Using the records that follow, copy every line containing the word "Switch".

*** Opening of GIVEN ENTRIES ***

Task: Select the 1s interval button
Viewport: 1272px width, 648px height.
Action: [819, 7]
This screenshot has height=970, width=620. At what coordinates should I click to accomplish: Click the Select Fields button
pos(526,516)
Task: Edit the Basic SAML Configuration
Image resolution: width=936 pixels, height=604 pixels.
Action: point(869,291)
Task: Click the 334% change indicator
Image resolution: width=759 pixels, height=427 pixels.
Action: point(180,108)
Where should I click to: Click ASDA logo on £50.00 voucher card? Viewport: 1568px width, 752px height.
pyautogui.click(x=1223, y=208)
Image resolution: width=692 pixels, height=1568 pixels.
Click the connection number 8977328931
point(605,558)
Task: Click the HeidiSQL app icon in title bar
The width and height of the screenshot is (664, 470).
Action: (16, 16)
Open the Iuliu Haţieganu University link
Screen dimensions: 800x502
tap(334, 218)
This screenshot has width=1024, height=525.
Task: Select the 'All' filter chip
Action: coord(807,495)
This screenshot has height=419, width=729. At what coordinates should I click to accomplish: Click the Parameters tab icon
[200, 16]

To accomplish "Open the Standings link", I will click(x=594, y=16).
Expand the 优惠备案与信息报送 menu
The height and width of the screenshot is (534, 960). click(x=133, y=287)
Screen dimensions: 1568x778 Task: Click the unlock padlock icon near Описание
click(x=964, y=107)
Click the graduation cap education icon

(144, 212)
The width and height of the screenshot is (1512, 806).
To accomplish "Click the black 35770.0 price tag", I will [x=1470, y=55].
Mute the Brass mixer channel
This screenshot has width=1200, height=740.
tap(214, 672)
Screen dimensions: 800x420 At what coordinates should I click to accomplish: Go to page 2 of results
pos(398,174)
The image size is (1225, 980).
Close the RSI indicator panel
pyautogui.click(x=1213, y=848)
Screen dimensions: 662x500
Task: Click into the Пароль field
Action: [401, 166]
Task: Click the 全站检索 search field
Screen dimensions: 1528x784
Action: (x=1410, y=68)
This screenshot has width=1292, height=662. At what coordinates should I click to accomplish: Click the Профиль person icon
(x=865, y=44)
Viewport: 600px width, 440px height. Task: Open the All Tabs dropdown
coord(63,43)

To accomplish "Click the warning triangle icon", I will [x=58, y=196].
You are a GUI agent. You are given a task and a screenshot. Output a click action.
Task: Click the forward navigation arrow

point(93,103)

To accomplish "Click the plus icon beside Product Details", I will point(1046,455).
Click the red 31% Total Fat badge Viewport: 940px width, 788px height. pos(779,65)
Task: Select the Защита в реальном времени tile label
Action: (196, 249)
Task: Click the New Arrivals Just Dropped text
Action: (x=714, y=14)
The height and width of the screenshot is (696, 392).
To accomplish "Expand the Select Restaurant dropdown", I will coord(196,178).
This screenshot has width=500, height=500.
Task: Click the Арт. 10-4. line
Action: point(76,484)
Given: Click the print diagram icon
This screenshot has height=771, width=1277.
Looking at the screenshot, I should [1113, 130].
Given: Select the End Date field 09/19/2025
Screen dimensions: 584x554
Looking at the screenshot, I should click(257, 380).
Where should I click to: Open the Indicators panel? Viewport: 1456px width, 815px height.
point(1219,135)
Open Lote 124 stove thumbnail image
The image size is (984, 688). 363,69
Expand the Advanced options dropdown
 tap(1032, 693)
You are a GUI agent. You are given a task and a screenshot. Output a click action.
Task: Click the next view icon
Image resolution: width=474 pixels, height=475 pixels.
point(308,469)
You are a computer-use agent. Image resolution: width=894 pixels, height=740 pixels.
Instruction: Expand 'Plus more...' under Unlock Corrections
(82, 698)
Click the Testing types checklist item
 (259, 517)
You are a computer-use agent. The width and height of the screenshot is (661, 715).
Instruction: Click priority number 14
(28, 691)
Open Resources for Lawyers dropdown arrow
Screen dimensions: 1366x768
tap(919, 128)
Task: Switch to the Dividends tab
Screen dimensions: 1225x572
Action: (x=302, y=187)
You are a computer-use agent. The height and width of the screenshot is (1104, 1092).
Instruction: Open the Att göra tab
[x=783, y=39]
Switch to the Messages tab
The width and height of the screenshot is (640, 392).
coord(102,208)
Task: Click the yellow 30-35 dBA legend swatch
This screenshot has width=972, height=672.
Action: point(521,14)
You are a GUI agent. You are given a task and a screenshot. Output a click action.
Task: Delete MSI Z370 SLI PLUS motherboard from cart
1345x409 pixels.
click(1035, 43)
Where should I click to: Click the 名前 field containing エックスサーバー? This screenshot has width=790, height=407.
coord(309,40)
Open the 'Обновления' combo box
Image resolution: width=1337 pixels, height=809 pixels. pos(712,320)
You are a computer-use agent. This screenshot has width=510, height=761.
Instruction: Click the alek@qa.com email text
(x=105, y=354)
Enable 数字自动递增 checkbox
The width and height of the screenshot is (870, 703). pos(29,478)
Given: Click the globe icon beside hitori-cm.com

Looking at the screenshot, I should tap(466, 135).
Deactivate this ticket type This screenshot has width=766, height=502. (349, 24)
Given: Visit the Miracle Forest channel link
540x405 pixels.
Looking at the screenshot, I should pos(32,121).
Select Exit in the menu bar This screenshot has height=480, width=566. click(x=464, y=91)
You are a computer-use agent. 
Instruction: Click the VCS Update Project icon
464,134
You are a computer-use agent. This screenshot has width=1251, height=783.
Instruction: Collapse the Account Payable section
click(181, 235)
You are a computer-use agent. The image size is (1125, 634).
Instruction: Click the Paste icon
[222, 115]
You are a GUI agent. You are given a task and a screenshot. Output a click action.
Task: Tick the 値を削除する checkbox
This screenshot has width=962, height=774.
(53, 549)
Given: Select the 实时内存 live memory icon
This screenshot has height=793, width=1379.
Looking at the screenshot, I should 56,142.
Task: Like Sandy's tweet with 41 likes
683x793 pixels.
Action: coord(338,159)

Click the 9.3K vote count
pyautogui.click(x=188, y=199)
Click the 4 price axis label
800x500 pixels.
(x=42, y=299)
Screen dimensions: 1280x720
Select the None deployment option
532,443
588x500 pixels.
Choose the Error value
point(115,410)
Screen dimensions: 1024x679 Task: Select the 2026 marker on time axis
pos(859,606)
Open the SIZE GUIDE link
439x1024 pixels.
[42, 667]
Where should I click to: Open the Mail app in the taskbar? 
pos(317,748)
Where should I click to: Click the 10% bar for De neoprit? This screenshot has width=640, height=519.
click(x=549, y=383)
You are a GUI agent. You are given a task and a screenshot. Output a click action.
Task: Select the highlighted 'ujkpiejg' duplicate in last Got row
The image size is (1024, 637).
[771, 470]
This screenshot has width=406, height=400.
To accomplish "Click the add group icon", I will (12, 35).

*** Close of GIVEN ENTRIES ***

OUTPUT OF THE TASK
Task: Switch to the Dividends tab
Switch to the Messages tab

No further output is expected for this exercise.